Furthermore, the utilization of delayed post-contrast MRI of the inner ear using 3D FLAIR HR sequences is being refined for the in vivo delineation of endolymphatic and perilymphatic fluids [10]. This diagnostic modality has demonstrated utility in the diagnosis of hydropic ear diseases [11, 12] and their auditory sequelae, albeit certain images may present interpretative challenges.

In emergency presentations of sudden SNHL with a strong suspicion of vascular etiology, this imaging technique permits the in vivo examination of inner ear fluids during the crisis. This could provide invaluable insights into the pathophysiological underpinnings of sudden SNHL and its etiological assessment.

In the present case, the clinical-radiological congruence is particularly evident, reinforcing the notion that delayed post-contrast MRI with 3D FLAIR HR sequence is capable of illustrationg the repercussions of localized arterial occlusion within the inner ear. Additionally, Eliezer et al. have documented an analogous presentation in a 60-year-old female patient with rheumatoid arthritis [13]. This case is differentiated by the hematologic pathology of the subject, bolstering the vascular etiology for what they have termed “Cochleovestibular artery syndrome”.

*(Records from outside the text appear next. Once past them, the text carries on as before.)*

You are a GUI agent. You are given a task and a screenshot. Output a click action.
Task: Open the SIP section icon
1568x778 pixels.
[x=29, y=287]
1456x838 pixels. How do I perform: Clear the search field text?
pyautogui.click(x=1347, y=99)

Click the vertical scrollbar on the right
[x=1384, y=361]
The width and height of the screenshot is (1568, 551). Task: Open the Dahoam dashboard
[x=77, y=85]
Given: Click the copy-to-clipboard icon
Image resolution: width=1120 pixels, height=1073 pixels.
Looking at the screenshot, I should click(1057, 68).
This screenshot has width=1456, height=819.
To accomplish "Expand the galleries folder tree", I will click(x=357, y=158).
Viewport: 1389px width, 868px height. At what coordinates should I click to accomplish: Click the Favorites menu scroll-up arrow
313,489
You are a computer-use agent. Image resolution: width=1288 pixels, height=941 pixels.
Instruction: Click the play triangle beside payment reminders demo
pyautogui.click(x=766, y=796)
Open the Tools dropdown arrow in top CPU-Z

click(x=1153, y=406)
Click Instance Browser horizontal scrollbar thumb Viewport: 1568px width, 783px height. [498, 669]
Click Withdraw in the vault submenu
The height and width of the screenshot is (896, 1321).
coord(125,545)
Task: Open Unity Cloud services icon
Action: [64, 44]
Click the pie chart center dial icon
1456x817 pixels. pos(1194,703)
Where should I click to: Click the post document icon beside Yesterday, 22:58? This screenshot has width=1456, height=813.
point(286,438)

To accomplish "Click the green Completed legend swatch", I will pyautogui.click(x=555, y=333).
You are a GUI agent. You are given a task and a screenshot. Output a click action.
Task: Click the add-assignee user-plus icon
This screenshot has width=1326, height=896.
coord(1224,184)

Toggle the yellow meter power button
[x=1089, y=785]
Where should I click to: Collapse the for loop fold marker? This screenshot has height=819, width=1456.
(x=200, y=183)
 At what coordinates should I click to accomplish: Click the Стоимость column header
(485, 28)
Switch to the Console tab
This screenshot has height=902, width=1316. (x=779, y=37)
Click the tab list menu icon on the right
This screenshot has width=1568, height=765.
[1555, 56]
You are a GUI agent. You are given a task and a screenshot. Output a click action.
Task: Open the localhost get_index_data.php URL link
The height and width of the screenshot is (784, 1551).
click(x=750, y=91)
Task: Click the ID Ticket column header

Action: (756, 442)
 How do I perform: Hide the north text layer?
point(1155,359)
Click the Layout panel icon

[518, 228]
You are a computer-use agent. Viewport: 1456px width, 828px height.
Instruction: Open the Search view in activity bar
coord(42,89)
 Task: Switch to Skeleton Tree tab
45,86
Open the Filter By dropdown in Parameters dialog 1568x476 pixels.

The absence of vertigo reported by the patient can be explained by the limited involvement of the posterior labyrinth (only the posterior semicircular canal), the lower gain of the posterior semicircular canal compared to the lateral canal, its non-alignment with the axis of head rotation, and the patient’s focus on his hearing loss which may have led to overlooking any added sensation of vertigo.

The right horizontal vibratory nystagmus indicates vestibular asymmetry affecting the left labyrinth. Despite no evidence of lateral canal involvement at high frequencies (vHIT), it may exist at very high frequencies (vibration-induced nystagmus). Cochlear ischemia also explain vestibular asymmetry by impairing the blood-labyrinth barrier and the stria vascularis, disrupting the endolymph (ionic, pressure, potential) balance, which affects all labyrinthine structures [14, 15].

Conclusion

This clinical case elucidates several pivotal insights. Primarily, sudden SNHL, notably in an individual with sickle cell disease, mandates prompt cerebrovascular evaluation via brain MRI to rule out stroke during a vaso-occlusive crisis. Moreover, there is a discernible clinical-radiological congruity between the PTA-VHIT duo and the delayed post-contrast MRI of the inner ears utilizing a 3D FLAIR HR sequence in the acute arterial occlusion of the cochlear artery. This alignment furnishes novel avenues for the application of this imaging modality in the diagnostic process of sudden SNHL.